The approach isn't easy- you have to walk some distance over rough steep ground then abseil down part of the cliff on a thick ancient rope, carrying the special nets and "lobster tickling" poles with you. 

We got down to the beach ok, and began looking in various holes. These were located based on the position of certain large stacks of rock. We searched for an hour and although we found some lovely and interesting creatures in the rock pools, there were no lobsters.

My father-in-law is a tenacious person and said we weren't going to give up, so we kept on looking. I've never seen a properly wild lobster before and I was really hoping we'd find one, but also kind-of hoping we wouldn't, because I didn't want to have to kill and eat it. Little did I know M was feeling the same (he told me afterwards).

Anyway, I'd more or less decided there weren't any there when, glancing down under a small rocky ledge not expecting to see anything, I noticed a darker area of blue shadow and then realised with a start that it had large claws.
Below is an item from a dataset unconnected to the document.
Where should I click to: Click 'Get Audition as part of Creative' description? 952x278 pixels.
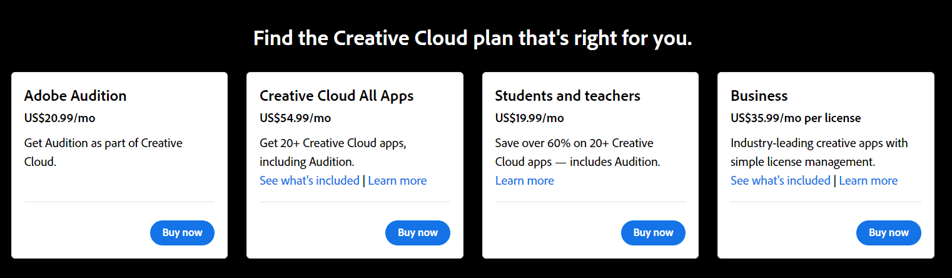click(x=103, y=143)
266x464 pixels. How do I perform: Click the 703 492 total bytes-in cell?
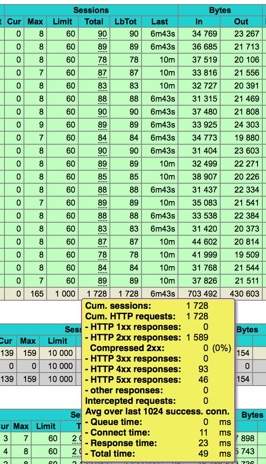(200, 294)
I was looking at my first ever bonafide wild lobster. I couldn't believe it. I was so excited. I bent down very quietly and carefully to get a closer look and took this photo. He wasn't a whopper (big relief- hopefully my father in law wouldn't want to take him home for supper), but to me he was absolutely thrilling and very very beautiful.

I called over to the expert who began jumping up and down with excitement and nearly fell over into a rock-pool as a result. The two of them hurried over and we stood there admiring the lobster for a moment, then my father-in-law said something unexpected: "well, hoick him out then girl!"
"Pardon?" I said.
He gestured at the lobster. "Get him out, let's have a proper look at him." 
He glanced at my face, which had gone white because of the thought of the claws. "With the nets and pole," he said, waving them impatiently. "Come on, let's see if he's big enough to eat."

Oh No!

I glanced at my husband who raised his eyebrows but father in law was already handing me the net. "Hold it in front of him as soon as I tickle him with the pole" he instructed, "if we're lucky he'll run straight in to the net."
I did as I was told and low and behold the lobster scuttled away from the annoying prod of the pole and straight into my net.
Here he is in daylight in all his glory:

"Ah, a tiddler," said my father in law. "No point eating him. Lovely though isn't he?"
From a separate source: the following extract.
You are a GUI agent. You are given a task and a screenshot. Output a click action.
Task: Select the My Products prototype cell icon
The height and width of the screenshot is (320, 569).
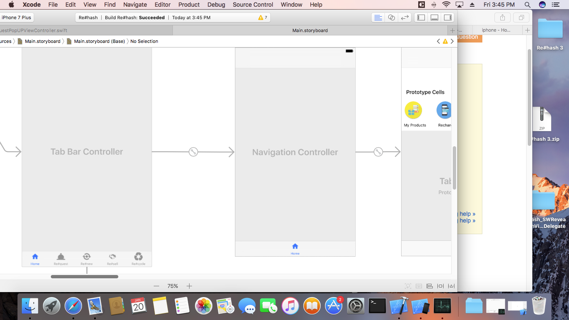point(413,110)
We admired him for a few more minutes as he dangled passively from my hand, then so quickly I had no warning at all of what was about to happen, he whipped those wicked front pincers up and behind his head and snapped at my fingers- one, two, quick as anything.
I squeaked and dropped him. Plop! he landed in his rock pool and scuttled back to safety under the rocky ledge.

It was one of the best days of my life and I'll never forget it. We went fishing for Sea Bass further along the coast that same afternoon, we didn't catch anything although it was exhilarating being in the crashing white surf, but even if we had, nothing would have compared with my lobster. 

I think about him from to time to time and hope he is still there, sheltering beneath his rocky ledge in the pool that waits for him when he swims in from the deeps of the sea. My father in law says they can live a great many years and grow to a huge size if they aren't caught. That is what I wish for him. Maybe when I'm 80 I'll take my children to his pool and look for him again.



  1. What a great story and nice to hear the word 'hoick' which I use on a daily basis!

  2. It is a good word isn't it?! The pic doesn't do justice to the amazing colour of the lobster- a really beautiful blue.